> **EXERCISE GOAL**
The result should be every line of the listing that contains "agent".

> **DATASET EXCERPTS**

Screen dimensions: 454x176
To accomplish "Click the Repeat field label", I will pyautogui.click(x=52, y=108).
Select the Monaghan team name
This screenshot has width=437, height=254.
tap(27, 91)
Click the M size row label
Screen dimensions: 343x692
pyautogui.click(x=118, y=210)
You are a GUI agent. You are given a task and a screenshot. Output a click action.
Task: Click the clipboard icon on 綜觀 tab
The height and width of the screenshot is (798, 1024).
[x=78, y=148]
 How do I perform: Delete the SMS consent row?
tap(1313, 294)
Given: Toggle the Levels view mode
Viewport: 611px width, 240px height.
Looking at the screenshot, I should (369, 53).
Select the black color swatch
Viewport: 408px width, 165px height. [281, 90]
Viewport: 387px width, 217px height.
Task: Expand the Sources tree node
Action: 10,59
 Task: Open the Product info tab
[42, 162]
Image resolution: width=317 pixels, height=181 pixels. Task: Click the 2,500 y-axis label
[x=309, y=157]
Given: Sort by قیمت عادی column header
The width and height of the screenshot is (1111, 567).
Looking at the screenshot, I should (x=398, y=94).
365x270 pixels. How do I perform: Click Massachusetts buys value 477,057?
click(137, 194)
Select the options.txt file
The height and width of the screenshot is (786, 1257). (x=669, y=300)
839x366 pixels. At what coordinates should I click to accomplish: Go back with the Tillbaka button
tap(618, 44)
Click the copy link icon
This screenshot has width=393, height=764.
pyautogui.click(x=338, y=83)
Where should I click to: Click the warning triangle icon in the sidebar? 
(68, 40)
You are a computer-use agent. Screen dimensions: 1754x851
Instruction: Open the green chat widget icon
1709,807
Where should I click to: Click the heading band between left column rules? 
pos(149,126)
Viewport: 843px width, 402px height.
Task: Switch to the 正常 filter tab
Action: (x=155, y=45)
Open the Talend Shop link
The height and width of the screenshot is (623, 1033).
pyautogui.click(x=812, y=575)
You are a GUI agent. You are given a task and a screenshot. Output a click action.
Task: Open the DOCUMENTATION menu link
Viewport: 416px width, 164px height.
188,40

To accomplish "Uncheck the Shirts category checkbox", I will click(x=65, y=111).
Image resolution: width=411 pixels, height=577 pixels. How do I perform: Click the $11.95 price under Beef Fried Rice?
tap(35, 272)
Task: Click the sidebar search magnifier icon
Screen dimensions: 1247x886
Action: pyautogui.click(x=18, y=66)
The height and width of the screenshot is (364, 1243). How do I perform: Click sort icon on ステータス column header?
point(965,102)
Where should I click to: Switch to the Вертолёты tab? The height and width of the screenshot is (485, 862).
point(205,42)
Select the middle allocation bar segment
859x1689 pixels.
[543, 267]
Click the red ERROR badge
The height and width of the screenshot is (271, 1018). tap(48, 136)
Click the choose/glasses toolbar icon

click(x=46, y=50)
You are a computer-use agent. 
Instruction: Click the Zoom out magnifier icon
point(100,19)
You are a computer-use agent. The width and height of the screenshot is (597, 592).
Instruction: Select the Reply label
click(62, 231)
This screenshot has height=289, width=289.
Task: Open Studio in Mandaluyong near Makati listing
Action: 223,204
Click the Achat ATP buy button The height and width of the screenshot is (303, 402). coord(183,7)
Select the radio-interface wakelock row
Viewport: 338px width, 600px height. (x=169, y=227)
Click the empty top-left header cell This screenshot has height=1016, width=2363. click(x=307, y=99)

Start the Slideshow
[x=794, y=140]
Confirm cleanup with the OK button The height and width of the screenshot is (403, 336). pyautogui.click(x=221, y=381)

> **COMPLETED EXERCISE**
You are a GUI agent. You are given a task and a screenshot. Output a click action.
You are a computer-use agent. Screen dimensions: 1754x851
You are a GUI agent. You are given a task and a screenshot. Output a click action.
You are a computer-use agent. 
You are a computer-use agent. The width and height of the screenshot is (597, 592).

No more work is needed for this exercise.